Exposing metrics to monitor your workload

To control and monitor your workload, you can have HCL Workload Automation expose a number of metrics that provide insight into the state, health, and performance of your workload environment and infrastructure. By further analyzing these values through a data analytics tool, such as AI Data Advisor (AIDA), you detect anomalies and anticipate failure or degradations.

For more information about AIDA and how to use it, see AI Data Advisor (AIDA) User's Guide.

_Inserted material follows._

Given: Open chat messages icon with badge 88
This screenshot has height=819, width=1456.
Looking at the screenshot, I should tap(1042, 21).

Collecting these metrics can be useful for many reasons:
  • Generating alerts and addressing problems before they actually occur.
  • Monitoring and analyzing trends
  • Comparing historical data
  • Detecting anomalies

Workload Automation exposed metrics shows a list of the metrics retrieved, along with their description.

See Authorizing access to the metrics for preliminary steps to viewing the metrics.

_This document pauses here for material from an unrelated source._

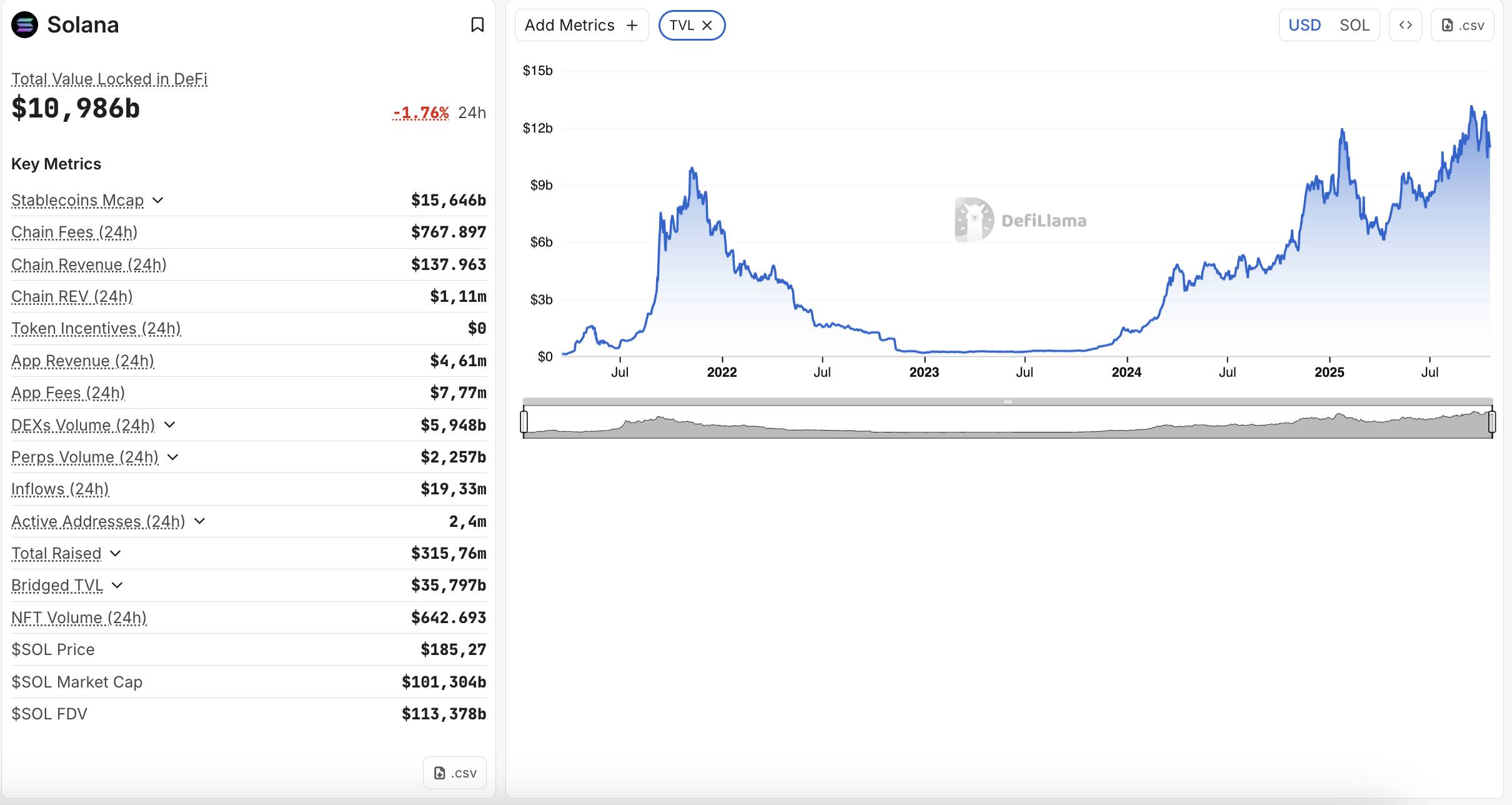
Task: Bookmark the Solana chain page
Action: pos(477,25)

See Accessing and visualizing the metrics to find out where and how to find the metrics.

See Applying a fix pack for information about the steps to be performed when you apply a fix pack.

Table 1. Workload Automation exposed metrics
Metric Display Name Metric name Description
Flexera Monitoring application_wa_licence_uncountedJobs The number of jobs that ran and Flexera was unable to count.
Workload application_wa_JobsInPlanCount_jobs Workload by job status: WAITING, READY, HELD, BLOCKED, CANCELED, ERROR, RUNNING, SUCCESSFUL, SUPPRESS, UNDECIDED
application_wa_JobsByWorkstation Job status by workstation
application_wa_JobsByFolder_jobs Job status by folder
application_wa_JobsInPlanCount_jobs Workload throughput (jobs/minute)
Critical Jobs application_wa_criticalJob_incompletePredecessor Incomplete predecessors
application_wa_criticalJob_potentialRisk_boolean Risk level: potential risk
application_wa_criticalJob_highRisk_boolean Risk level: high risk
application_wa_criticalJob_estimateEnd_seconds Estimated end
application_wa_criticalJob_confidence_factor Confidence factor
WA Server - Internal Message Queues application_wa_msgFileFill_percent Internal message queue usage for Appserverbox.msg, Courier.msg, mirrorbox.msg, Mailbox.msg, Monbox.msgn, Moncmd.msg, auditbox.msg, clbox.msg, planbox.msg, Intercom.msg, pobox messages, and server.msg
Workstation Status application_wa_workstation_running Workstations running
application_wa_workstation_linked_boolean Workstations linked
Database Connection Status application_wa_DB_connected_boolean 1 - connected, 0 - not connected
WA Server and Console - Liberty base_memory_usedHeap_bytes Heap usage percentage
vendor_session_activeSessions Active sessions
vendor_session_liveSessions Live sessions
vendor_threadpool_activeThreads Active threads
vendor_threadpool_size Threadpool size
base_gc_time_seconds Time per garbage collection cycle moving average
WA Sever and Console - Connection Pools (Liberty) vendor_connectionpool_inUseTime_total_seconds Average time usage per connection in milliseconds
vendor_connectionpool_managedConnections Managed connections
vendor_connectionpool_freeConnections Free connections
vendor_connectionpool_connectionHandles Connection handles
vendor_connectionpool_destroy_total Created and destroyed connections

Authorizing access to the metrics

To allow a user to access the metrics from the server, you must grant the administrator role to the user from the configured user registry.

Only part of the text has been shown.